Requirement >> For the listing below, return the line containing "Given: Select the 'id is 2' log entry", the line containing "Screen dimensions: 1261x572", and all lines in between, exactly as written and nothing else.

── Source material ──

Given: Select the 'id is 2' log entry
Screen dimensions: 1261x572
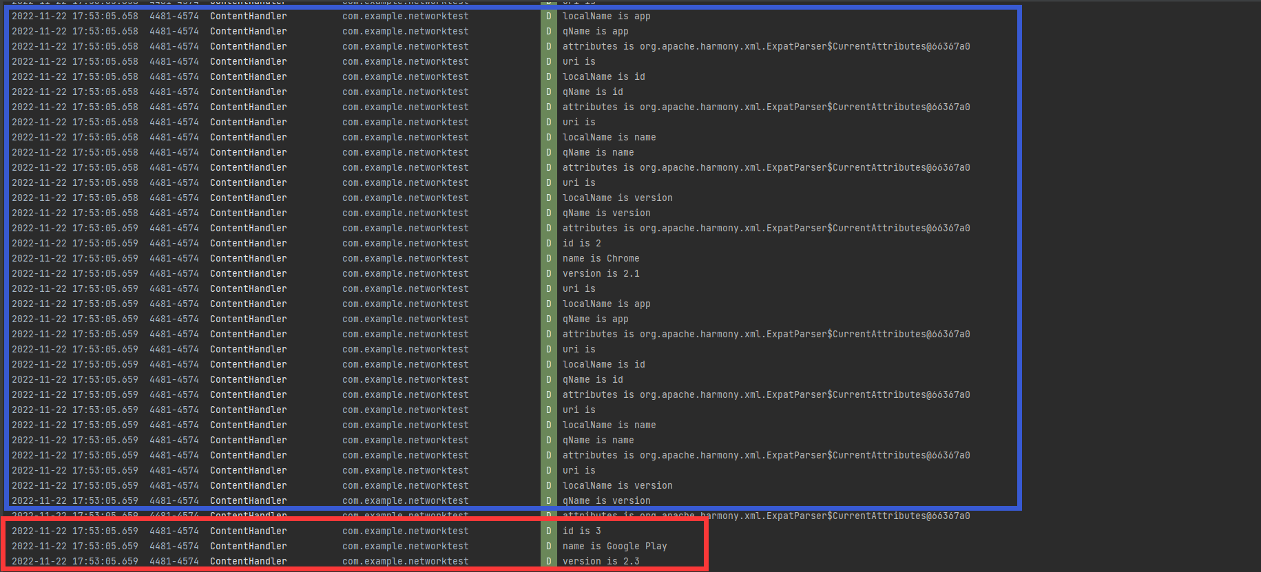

───
── Source material ──

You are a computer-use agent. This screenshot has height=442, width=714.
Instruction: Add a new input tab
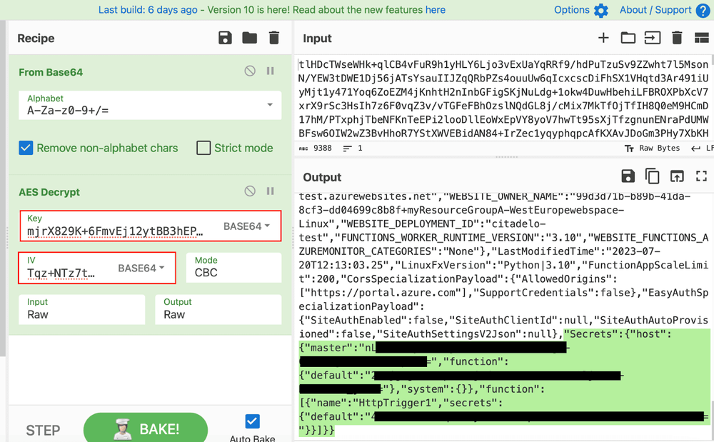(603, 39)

───

Task answer >>
Given: Select the 'id is 2' log entry
Screen dimensions: 1261x572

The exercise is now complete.